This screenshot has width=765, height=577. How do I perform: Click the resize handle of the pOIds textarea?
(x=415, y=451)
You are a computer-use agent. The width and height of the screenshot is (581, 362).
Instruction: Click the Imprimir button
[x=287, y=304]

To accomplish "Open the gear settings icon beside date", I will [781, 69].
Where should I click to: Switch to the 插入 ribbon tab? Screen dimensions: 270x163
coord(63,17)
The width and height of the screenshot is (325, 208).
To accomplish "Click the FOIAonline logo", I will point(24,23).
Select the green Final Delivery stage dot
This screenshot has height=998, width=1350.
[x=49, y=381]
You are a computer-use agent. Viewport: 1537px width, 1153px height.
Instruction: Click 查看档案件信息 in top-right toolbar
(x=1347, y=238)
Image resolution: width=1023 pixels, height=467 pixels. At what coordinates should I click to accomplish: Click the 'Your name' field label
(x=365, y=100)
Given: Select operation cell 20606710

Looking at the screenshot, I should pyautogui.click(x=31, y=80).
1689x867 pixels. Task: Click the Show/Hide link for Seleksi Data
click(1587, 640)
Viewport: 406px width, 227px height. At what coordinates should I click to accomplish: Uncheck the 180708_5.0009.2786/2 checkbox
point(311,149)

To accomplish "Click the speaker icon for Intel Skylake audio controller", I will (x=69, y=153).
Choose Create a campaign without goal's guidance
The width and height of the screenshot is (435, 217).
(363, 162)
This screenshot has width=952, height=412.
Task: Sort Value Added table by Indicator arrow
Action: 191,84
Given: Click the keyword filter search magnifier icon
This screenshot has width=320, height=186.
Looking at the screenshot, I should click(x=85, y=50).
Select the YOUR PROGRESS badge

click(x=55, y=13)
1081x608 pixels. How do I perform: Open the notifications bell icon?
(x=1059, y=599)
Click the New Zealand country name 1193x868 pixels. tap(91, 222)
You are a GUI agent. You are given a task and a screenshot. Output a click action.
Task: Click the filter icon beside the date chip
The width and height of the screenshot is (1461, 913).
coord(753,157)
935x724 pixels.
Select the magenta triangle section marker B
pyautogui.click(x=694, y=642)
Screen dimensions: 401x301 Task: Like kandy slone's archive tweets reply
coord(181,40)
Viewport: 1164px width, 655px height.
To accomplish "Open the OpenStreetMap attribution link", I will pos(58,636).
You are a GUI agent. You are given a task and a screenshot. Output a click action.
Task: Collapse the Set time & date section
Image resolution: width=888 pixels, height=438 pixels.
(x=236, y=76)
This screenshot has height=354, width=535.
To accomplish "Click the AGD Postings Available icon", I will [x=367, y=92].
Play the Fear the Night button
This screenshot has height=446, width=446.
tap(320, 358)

**Your instructions:** Quote the entries above exactly, starting at the line that contains "Click the New" and ending at the line that contains "coord(753,157)".

**Result below:**
Click the New Zealand country name 1193x868 pixels. tap(91, 222)
You are a GUI agent. You are given a task and a screenshot. Output a click action.
Task: Click the filter icon beside the date chip
The width and height of the screenshot is (1461, 913).
coord(753,157)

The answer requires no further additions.